Further down the Wild Atlantic Way, at Annagh Marsh reserve on the Mullet Peninsula in Co Mayo, BirdWatch Ireland saw a decade of decline in breeding lapwing due to attacks by foxes. Even “active predator control” failed to stop them. Another fence has turned things round – but again at considerable cost.
The panicky cries of nesting lapwings are still part of early summer on the machair shore below me, at Doogary, with a reported rise to 16 pairs last year. They may be helped by the severe war on foxes on a hillside full of sheep.
But when a lot of sheep graze the machair, they leave the grass nibbled to a lawn, robbing it of the tussocks in which many species make a nest. The new survey notes a near-tripling of sheep at Dooaghtry since 2009. While its breeding lapwings have increased, breeding dunlin, redshank, common sandpiper and ringed plover have all been lost.
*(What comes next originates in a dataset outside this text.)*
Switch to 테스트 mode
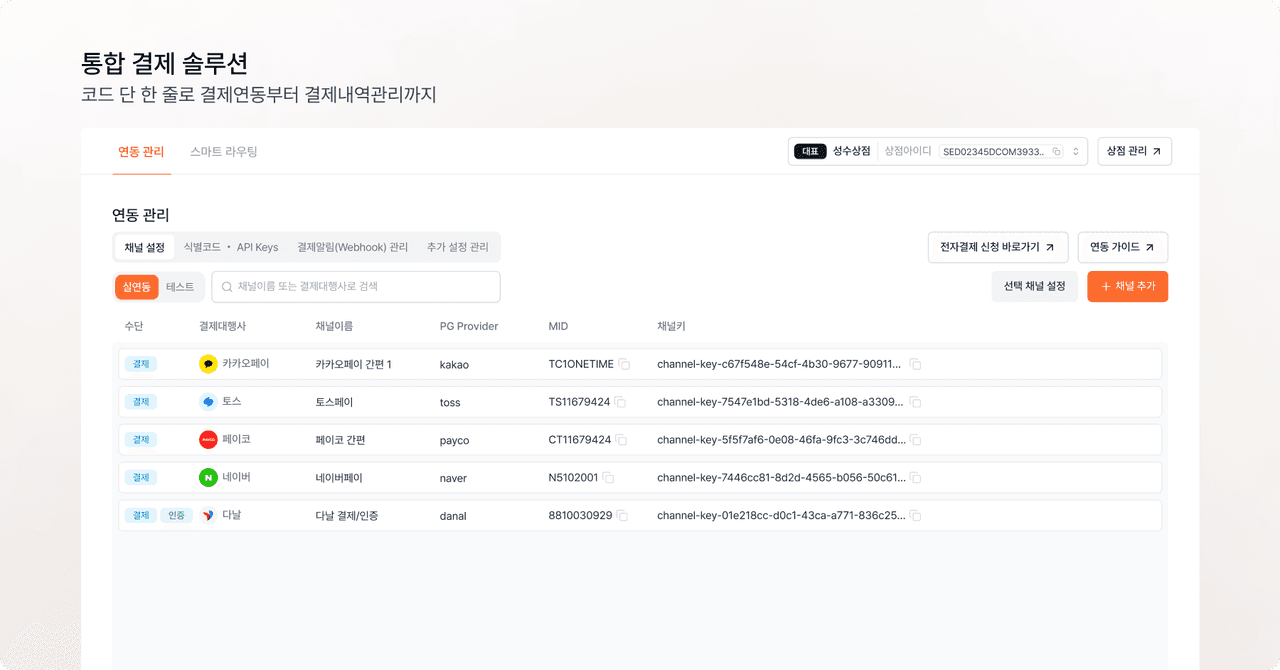Screen dimensions: 1280x670 [180, 287]
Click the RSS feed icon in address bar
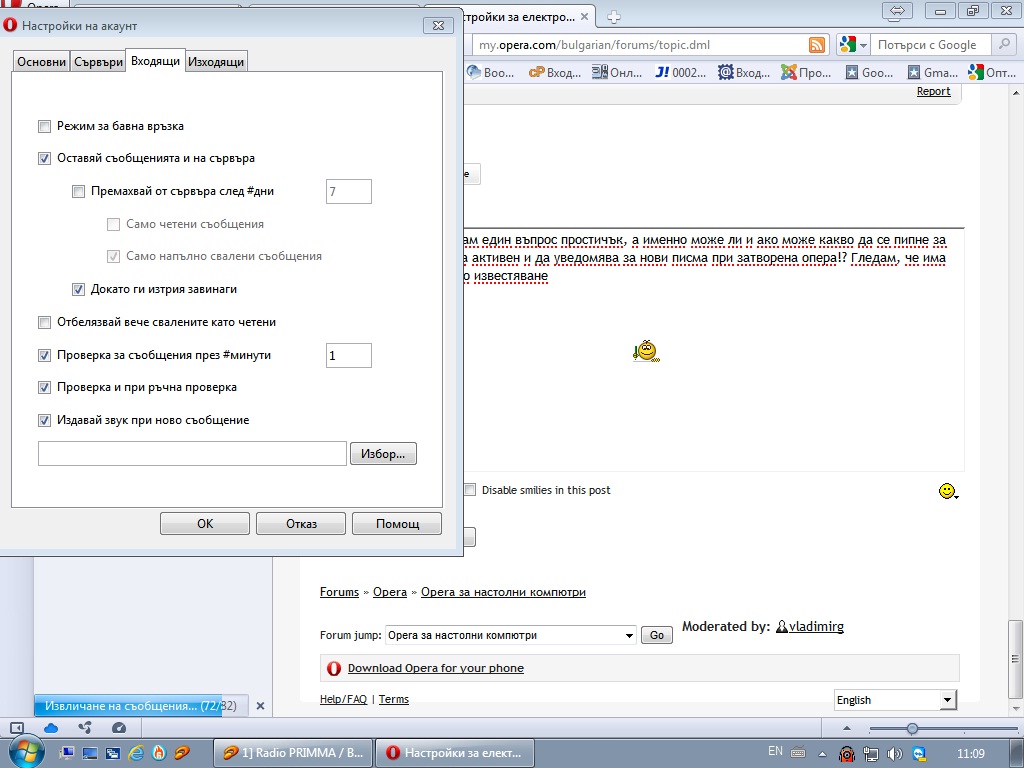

The declines on offshore islands are just as alarming. Each wader species has declined by some 70 to 90 per cent.
In 2009, Mayo’s Inishkea Islands, a special protection area, held the most breeding waders: 377 pairs. But by 2019 only 68 pairs were found. Again, sheep numbers had doubled on the north island, the favourite nesting ground of waders and terns. With less grass to hide them, common gulls had stepped up the theft of eggs from nests of lapwing, ringed plover, dunlin and redshank.
Dunlin has fared worst, down by 90 per cent even on the Inishkeas. Here, too, even the robust oystercatcher had fallen from 109 pairs to 34. Without foxes or badgers (but possibly mink) only sheep overgrazing seems left to blame.
Part of the plover survey took note of heather's quantity, age and shape. Golden plover, it seems, are choosy about its height
The survey is online as the NPWS Irish Wildlife Manual 119. It’s followed, in Manual 120, by a survey of another wader on the peaty heights of the Nephin hills, seen as an important breeding area for the beautiful golden plover.
This makes some fascinating reading, as BirdWatch Ireland’s Dave Suddaby and Cathal O’Brien bring exact methodologies to counting breeding plover in 27 separate square kilometres of their boggy and heathery habitat.
Following slow, straight-line walks a kilometre long with parallel walks spaced out across the hill, they found five pairs of plover in breeding territories; down from eight since 2006. These are tiny figures compared with the great flocks of foreign migrant plover in winter, wheeling dramatically above the coastal wetlands of the west.
Ironically, their native decline may be due to inclusion of the Nephin hills in the Ballycroy National Park, with consequently fewer sheep and an increased growth of heather. Part of the plover survey took note of heather’s quantity, age and shape. Golden plover, it seems, are choosy about its height.
And do Google pictures of the plover in breeding plumage. You’ll see why it’s called “golden”.